Tape Casting

One of the most well-known and used method to manufacture multilayered ceramic components is the doctor blade tape casting technique. Glenn N. Howatt is regarded as the godfather of tape casting and established this processing method in 1947^[1] and also filed the first patent in 1948^[2]. A plentiful variety of electronic components like multilayer ceramic capacitors (MLCC), actuators (MLA), varistors (MLV) or tapes for low/high temperature cofired ceramics (LTCC, HTCC) can be manufactured.

Components of a tape caster

Tape casting machine

Tape casting machines are available in different scales. Usually big industrial companies have continuous tape casters with a length of several hundred meters. However, in academic research much smaller lab-scale tape casters are used which can range from half a meter to several meters in length. Major components of such machines are a solid, level casting surface, reservoir for the slip, doctor blade systems, drying chamber with measures for controlling the airflow and temperature of the air during drying, an adjustable speed drive control during casting, and underbed heating systems. Underbed heating systems and drying chambers are optional; however, both are useful measures to control variables during drying. The ingredients of the slip need to be adjusted towards elevated temperatures to avoid rapid drying and bubbling. Solvents may evaporate much faster thereby degrading the green tape severly. It is recommended to use temperatures close to room temperature. Continuous as well as discontinuous tapes can be prepared with lab-scale tape casters. For continuous tapes, guide rollers, and rollers with the carrier substrate are needed. If discontinuous tapes are produced, carrier substrate sheets can be used likewise.

Schematic of the doctor blade tape casting technique. The slip is poured in a reservoir and cast on a carrier substrate on an exemplarily granite block. The doctor-blade height defines the green sheet's thickness.

left and center: Lab-scale doctor-blade tape casters. Reservoirs and doctor-blade are exchangable. An additional underbed heating system in the center device supports constant drying rates. Right: Lab-scale tape casting machine from KEKO equipment d.o.o. with drying chamber. The carrier substrate is moving here while the doctor blade is stationary.^[3]

Carrier substrate

Stainless steel belts as carrier substrates are most common in continuous manufacturing operations. It is economic and cost-effective. However, also Mylar, PTFE (Teflon), cellophane, silicone-coated polyester, and many other materials are suitable as well. Especially for lab-scales, Mylar sheets are easy to handle. If the tape caster The binder, solvent, and plasticizer system determines the interaction with the carrier material. The slip needs to wet the surface sufficiently and after drying the green tape needs to be peeled off easily.
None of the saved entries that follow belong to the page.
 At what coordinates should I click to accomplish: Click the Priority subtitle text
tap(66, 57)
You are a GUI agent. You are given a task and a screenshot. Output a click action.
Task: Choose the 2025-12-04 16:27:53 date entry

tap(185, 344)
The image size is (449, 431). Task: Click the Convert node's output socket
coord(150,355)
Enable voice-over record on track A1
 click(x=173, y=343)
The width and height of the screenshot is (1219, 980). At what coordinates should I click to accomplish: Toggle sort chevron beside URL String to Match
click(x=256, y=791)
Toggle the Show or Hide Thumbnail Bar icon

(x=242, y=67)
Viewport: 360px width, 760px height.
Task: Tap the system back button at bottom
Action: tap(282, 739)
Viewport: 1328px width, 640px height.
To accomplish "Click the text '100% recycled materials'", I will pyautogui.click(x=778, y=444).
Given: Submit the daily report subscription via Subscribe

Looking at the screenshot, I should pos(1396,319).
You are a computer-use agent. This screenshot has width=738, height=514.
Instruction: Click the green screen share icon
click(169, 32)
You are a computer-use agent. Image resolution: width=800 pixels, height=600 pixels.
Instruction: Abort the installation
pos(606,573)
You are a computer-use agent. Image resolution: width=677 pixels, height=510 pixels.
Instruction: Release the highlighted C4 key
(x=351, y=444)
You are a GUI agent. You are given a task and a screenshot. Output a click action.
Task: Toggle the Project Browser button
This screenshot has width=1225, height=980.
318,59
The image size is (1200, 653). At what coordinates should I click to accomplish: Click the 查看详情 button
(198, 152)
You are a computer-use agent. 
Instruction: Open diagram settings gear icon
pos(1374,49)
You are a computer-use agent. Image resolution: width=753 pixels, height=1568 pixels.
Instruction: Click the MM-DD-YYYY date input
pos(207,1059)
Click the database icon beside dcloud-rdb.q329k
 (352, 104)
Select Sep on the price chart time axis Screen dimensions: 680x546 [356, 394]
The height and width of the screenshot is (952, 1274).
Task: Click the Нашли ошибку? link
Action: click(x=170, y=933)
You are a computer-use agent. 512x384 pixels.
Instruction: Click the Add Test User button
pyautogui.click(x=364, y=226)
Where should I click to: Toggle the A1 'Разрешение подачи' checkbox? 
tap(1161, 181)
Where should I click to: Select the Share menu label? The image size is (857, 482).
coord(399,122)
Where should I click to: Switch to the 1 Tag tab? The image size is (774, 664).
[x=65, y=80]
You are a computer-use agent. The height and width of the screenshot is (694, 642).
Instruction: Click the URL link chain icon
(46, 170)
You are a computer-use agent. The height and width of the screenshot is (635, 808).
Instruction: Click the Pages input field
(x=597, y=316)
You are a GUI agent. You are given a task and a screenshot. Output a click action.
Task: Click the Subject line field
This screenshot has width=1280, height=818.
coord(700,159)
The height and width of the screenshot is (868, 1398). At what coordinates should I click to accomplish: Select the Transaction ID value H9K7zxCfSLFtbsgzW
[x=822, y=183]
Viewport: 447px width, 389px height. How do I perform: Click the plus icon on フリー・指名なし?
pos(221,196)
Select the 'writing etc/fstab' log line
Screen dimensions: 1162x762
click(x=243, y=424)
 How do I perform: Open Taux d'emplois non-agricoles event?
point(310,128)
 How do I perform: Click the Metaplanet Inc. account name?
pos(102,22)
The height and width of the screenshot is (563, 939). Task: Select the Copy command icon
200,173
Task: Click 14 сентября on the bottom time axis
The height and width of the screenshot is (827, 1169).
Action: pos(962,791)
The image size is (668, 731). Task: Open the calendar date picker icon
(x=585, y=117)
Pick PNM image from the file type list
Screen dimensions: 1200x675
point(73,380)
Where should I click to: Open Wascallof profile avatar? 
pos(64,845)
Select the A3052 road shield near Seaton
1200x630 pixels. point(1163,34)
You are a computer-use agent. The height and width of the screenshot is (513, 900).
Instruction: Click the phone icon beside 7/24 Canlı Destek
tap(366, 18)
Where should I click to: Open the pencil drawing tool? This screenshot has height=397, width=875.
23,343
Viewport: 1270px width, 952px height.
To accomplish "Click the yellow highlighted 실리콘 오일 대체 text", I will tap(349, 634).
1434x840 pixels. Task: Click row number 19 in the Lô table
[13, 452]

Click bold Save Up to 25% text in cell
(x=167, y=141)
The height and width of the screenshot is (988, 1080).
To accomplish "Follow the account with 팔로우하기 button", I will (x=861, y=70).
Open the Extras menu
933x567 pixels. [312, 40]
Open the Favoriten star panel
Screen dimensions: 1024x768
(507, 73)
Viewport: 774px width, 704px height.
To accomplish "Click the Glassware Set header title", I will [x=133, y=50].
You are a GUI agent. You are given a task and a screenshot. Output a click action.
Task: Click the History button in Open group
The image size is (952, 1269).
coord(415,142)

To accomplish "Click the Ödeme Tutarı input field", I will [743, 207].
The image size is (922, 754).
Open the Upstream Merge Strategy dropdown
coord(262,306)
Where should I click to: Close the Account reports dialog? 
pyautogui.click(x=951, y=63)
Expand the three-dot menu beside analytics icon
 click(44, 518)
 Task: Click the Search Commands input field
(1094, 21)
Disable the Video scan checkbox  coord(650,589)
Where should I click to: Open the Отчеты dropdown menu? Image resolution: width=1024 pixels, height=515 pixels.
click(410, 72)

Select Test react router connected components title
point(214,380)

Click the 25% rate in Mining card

Carrier substrate sheets are used for discontinuous tape casting. Peeling off the green sheets of the carrier substrate is one important but critical step.

Reservoir

A reservoir is utilized to store the slip temporarily in front of the doctor blade. It distributes the slip along the blade and feeds the blade continuously. For lab-scale tape casters in particular, removable reservoirs with fixed gap doctor blades are used. Not only the shape of the reservoir but also the reservoir depth and viscosity of the slip have a huge impact on the cast tape. Removable reservoirs have the advantage to be cleaned easily.

Doctor blade

Most commonly, doctor blades are made of stainless steel or hardened carbon steel. The casting surface essentially has to be flat and smooth. Also the doctor blades should be designed such that it can be disassembled for cleaning purposes. Doctor blades are mainly used for thick-film tapes, i.e. larger than 25 µm after drying. Therefore, the doctor blade gap or gap height is usually in the range of 100-1000 µm. In most laboratory operations, the blade height is adjustable and not fixed.

Adjustable doctor blade with micrometer screws on both ends.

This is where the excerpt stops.